Exercise instructions :: List all lines of the data that include the string "click".

Records shown ::
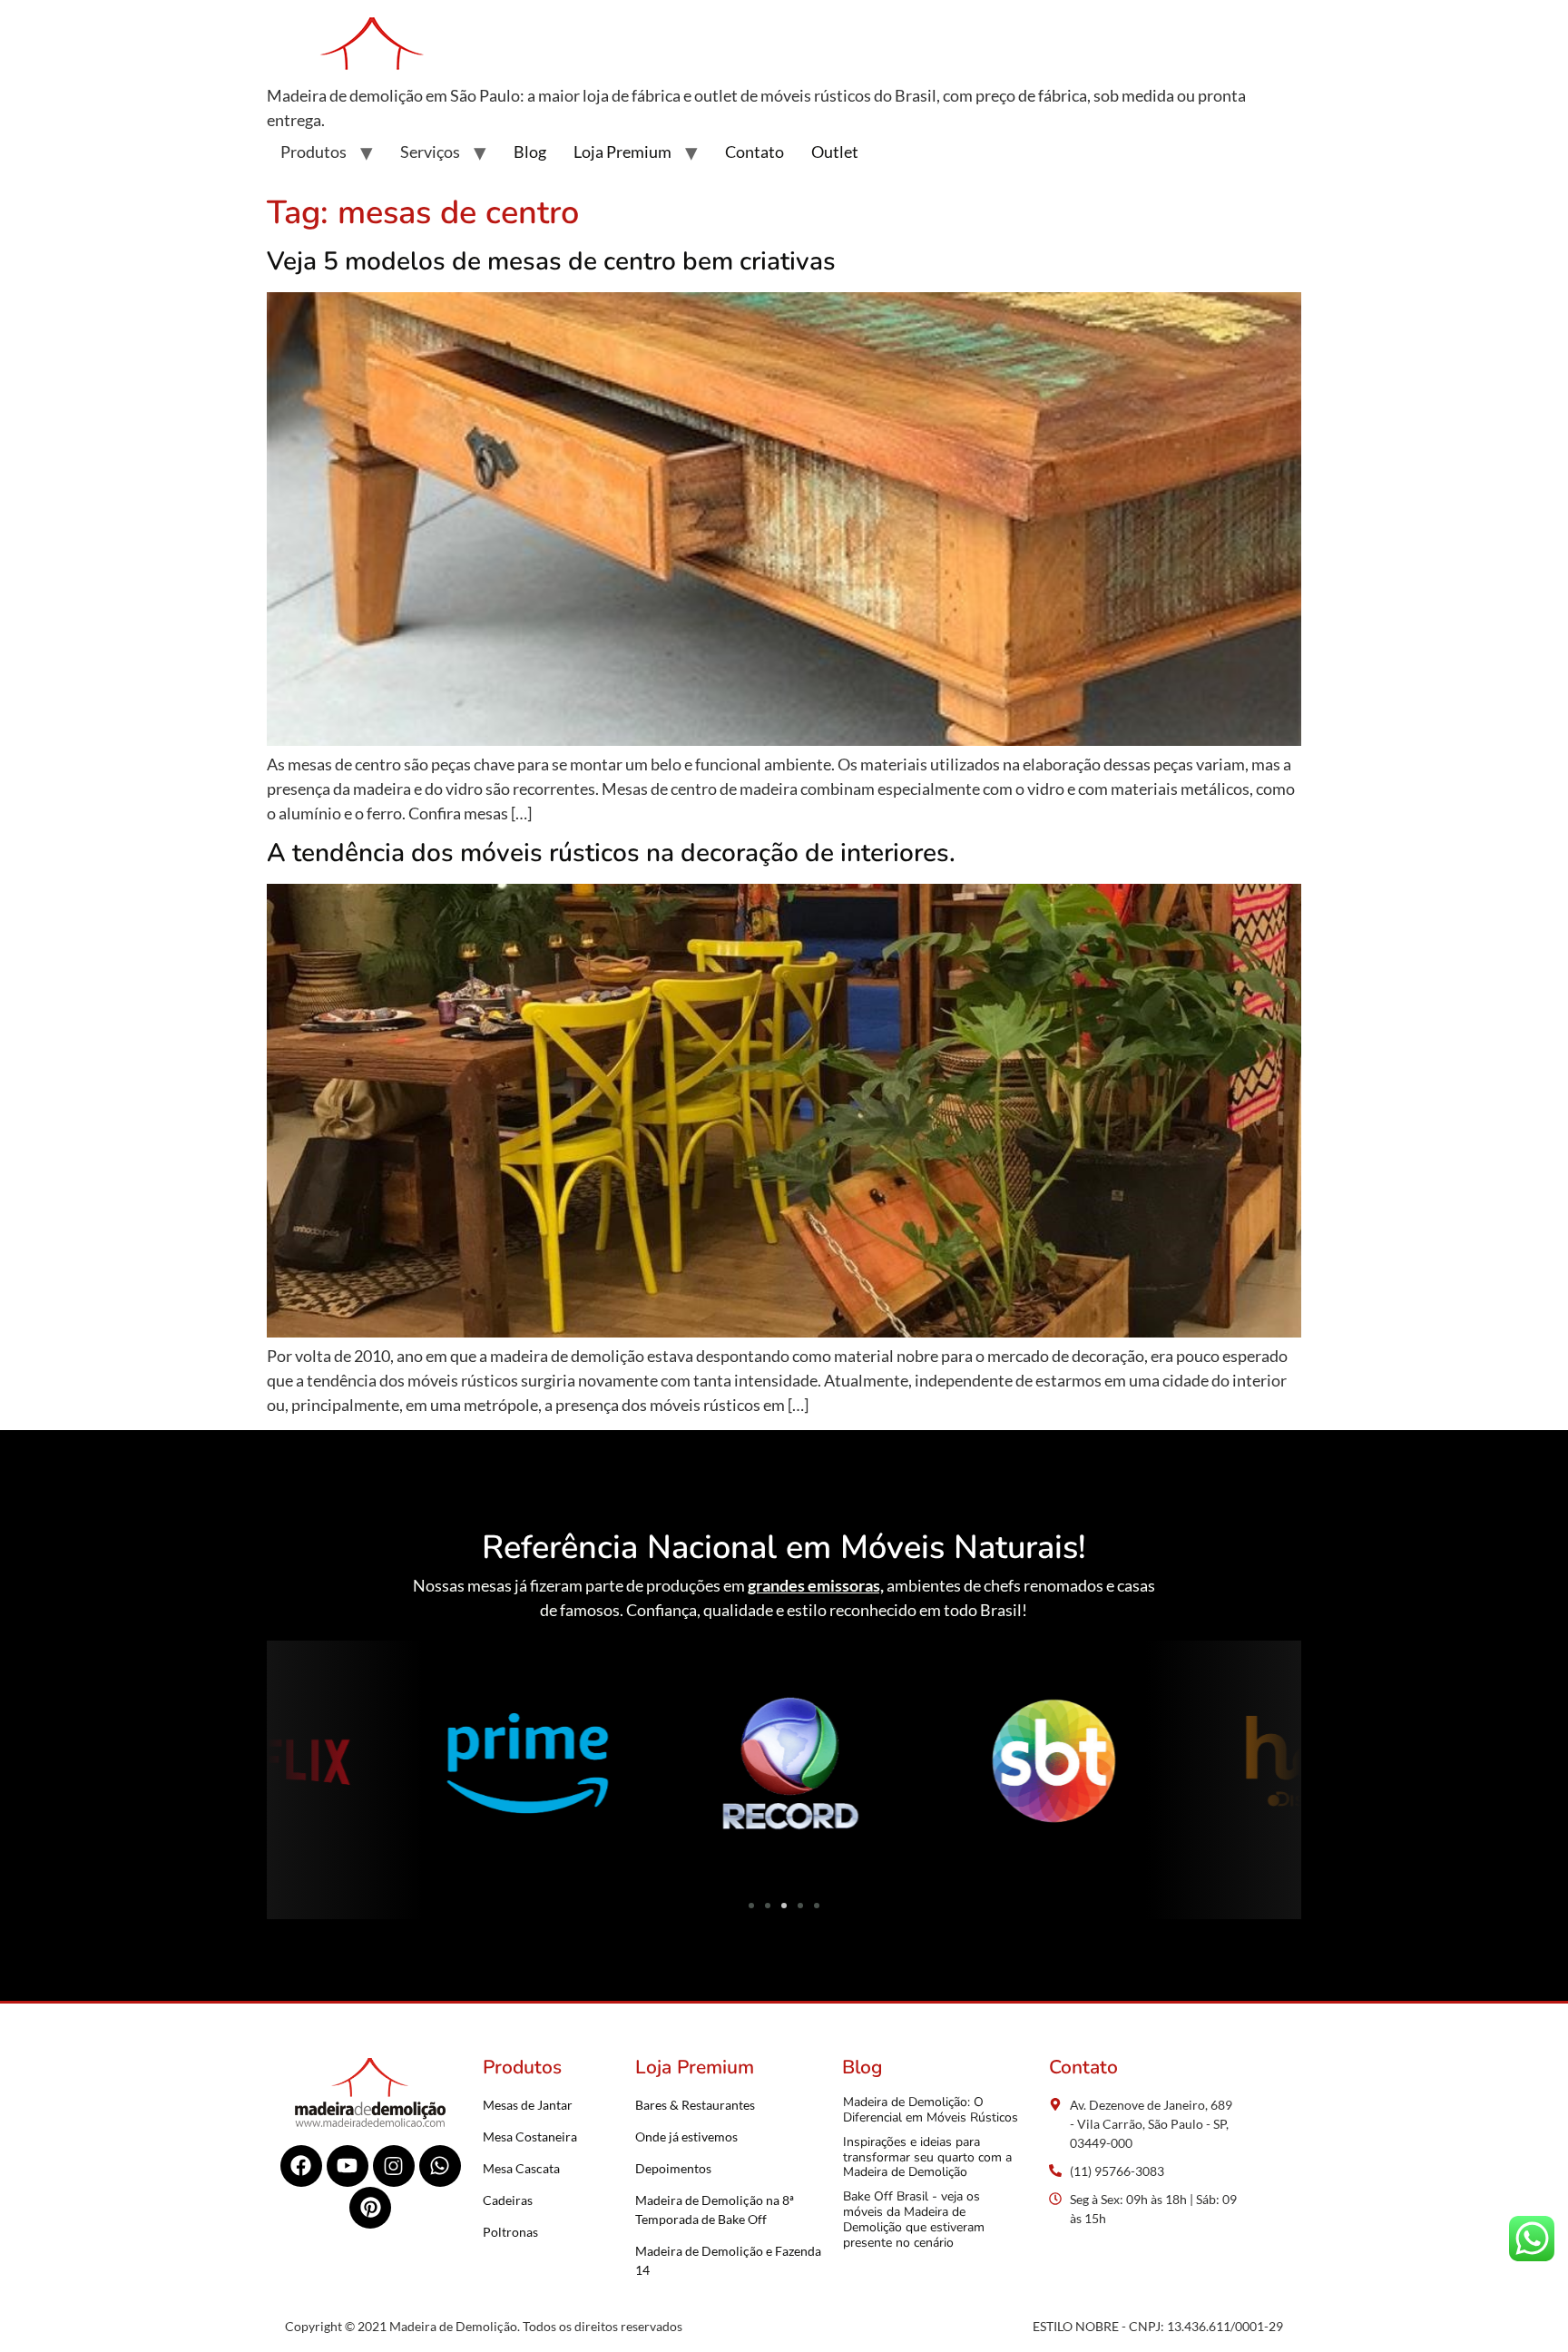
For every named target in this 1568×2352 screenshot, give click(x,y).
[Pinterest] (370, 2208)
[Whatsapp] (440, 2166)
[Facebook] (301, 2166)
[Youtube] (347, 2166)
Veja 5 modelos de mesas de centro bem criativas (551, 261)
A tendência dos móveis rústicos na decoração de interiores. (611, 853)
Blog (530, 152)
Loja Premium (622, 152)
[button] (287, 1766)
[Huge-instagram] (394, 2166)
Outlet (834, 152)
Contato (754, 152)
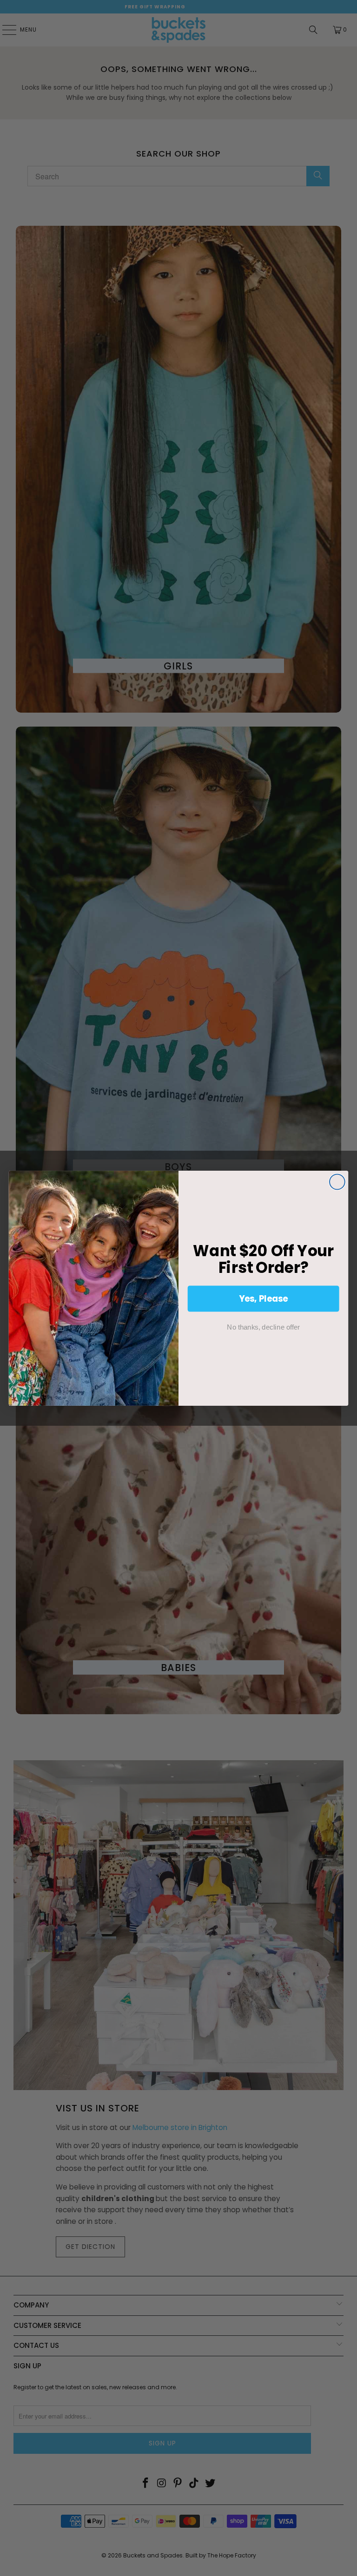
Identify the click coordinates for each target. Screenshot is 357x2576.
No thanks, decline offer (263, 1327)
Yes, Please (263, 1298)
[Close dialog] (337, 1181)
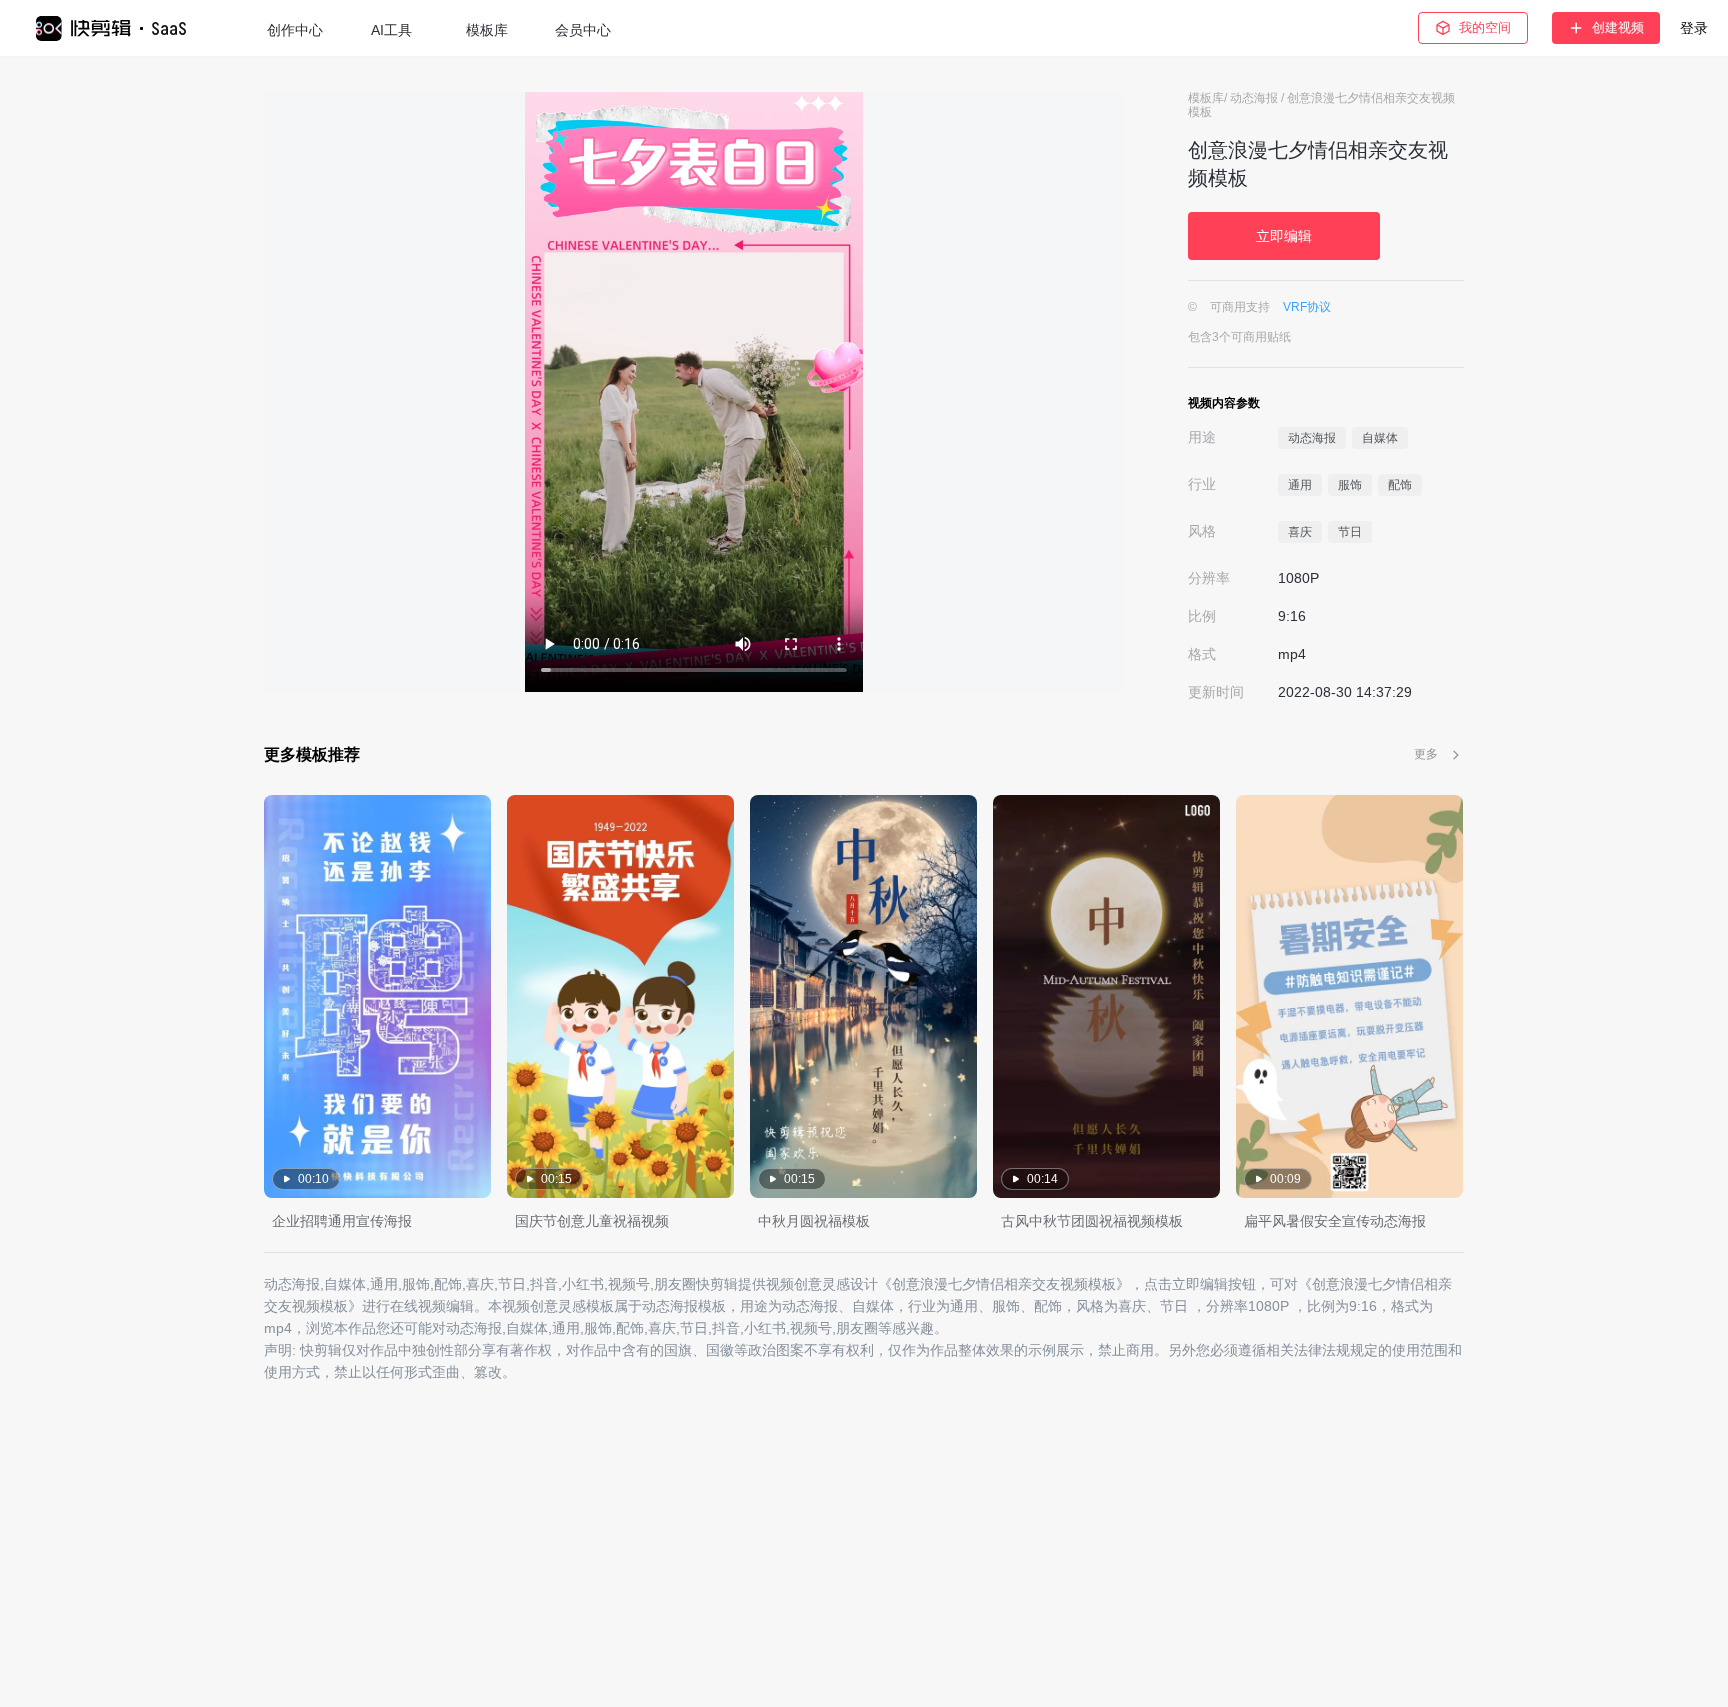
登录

Written reply ::
For every named target in this 1568×2352 screenshot, give click(x,y).
Identify the click coordinates for each target. Screenshot is 357x2576.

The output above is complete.